7.31.2007

6th Circuit Discusses Split Re Intent Element to Prove Crime of Aiding and Abetting a Felon in Possession of a Firearm

Per U.S. v. Gardner , 488 F.3d 700 (6th Cir.(Tenn.) May 25, 2007) (NO. 05-6272)

The elements that the government must show to prove aiding and abetting are: (1) an act by a defendant that contributes to the commission of a crime; and (2) the intent to aid in the commission of the crime. Lawson, 872 F.2d at 181. Because there is evidence that Gardner brought both weapons into the car, Gardner certainly committed an act that contributed to McMillion's commission of the offense. Thus, we now consider whether Gardner had the required intent to aid in McMillion's commission of the crime.

We have yet to decide whether this element requires proof that the aider and abetter knew or should have known that the principal, McMillion in this case, was a convicted felon. The circuits are split on this question. The Ninth Circuit has held that the government need not show that the defendant knew the principal was a felon. United States v. Canon, 993 F.2d 1439, 1442 (9th Cir.1993); United States v. Graves, 143 F.3d 1185, 1188 (9th Cir.1998) ( " Canon decided the question of whether an aider and abettor is required to know of the principal's status as a felon."). Also, while the Seventh Circuit has not directly confronted this particular question, that court has held that a defendant in this type of case need only share the principal's knowledge that the principal possessed a gun. United States v. Moore, 936 F.2d 1508, 1527-28 (7th Cir.1991) ("Moore was clearly aware of Miles' use of a gun in both armed robberies and, thus, satisfied this prong of the 'aiding and abetting' test."). In contrast, the Third Circuit has held that the government must show that the defendant must know or have reasonable cause to know that the principal is a felon in order to sustain an aiding-and-abetting conviction under § 922(g). United States v. Xavier, 2 F.3d 1281, 1286 (3d Cir.1993).

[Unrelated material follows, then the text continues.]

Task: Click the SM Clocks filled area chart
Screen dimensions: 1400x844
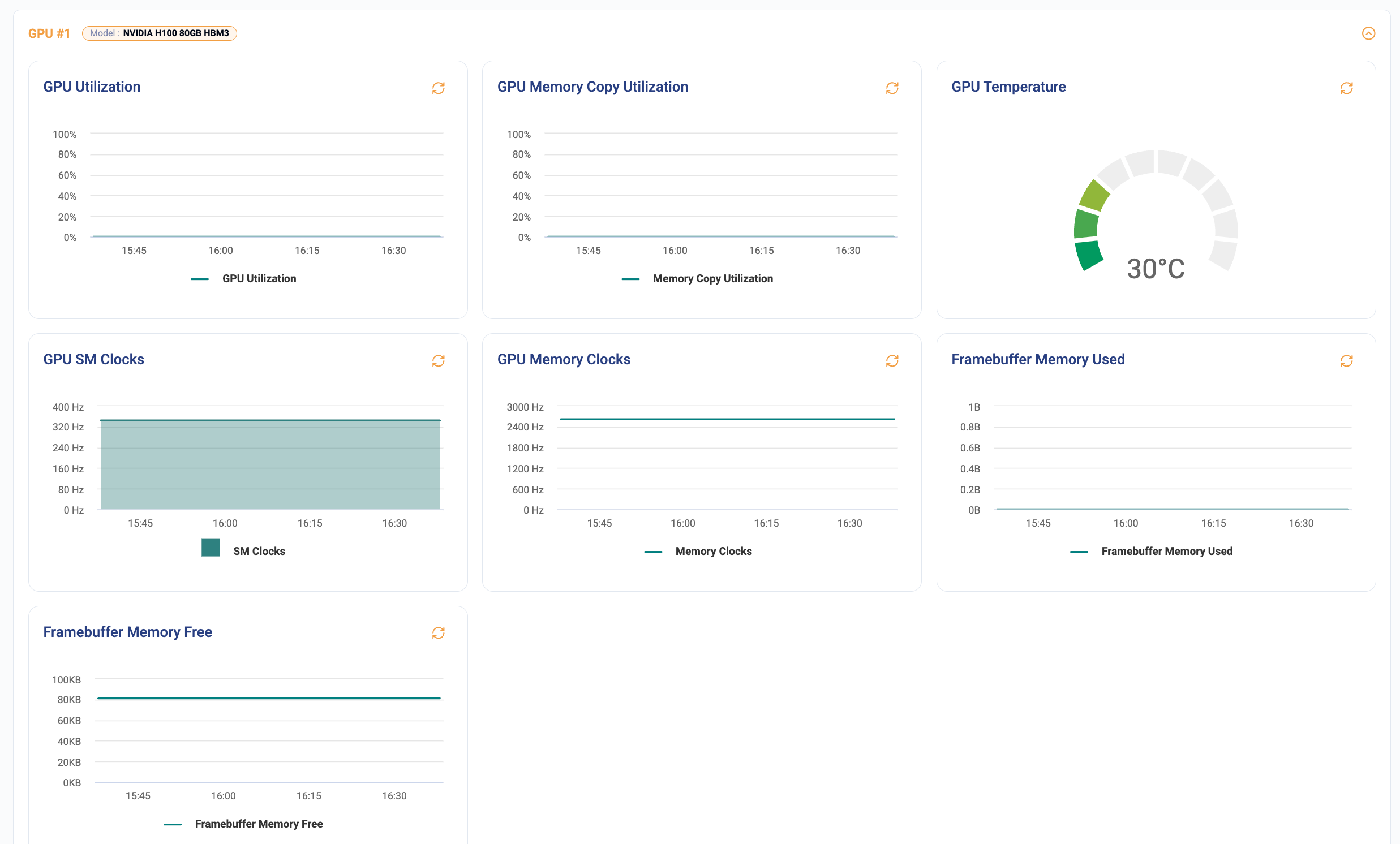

The Ninth and Seventh Circuits offer little reasoning for their conclusions. In Canon, 993 F.2d at 1442 (citations omitted), the Ninth Circuit provides almost no support for its holding, writing that, because the government did not have to show that the principal knew his own felonious status, the government only had to show that the aider and abettor "associated himself with [the principal's crime], that he participated in it as in something that he wished to bring about, [and] that he *715 [sought] by his action to make it succeed." The Seventh Circuit followed similar reasoning, holding in passing that, because the "required state of mind" for a principal's § 922(g) violation is that the principal "knowingly possessed the gun," the government must only show that the aider and abettor knew the principal possessed the gun. Moore, 936 F.2d at 1526-28 (citations omitted).

The Third Circuit decision, in contrast, is well-reasoned and we concur with it.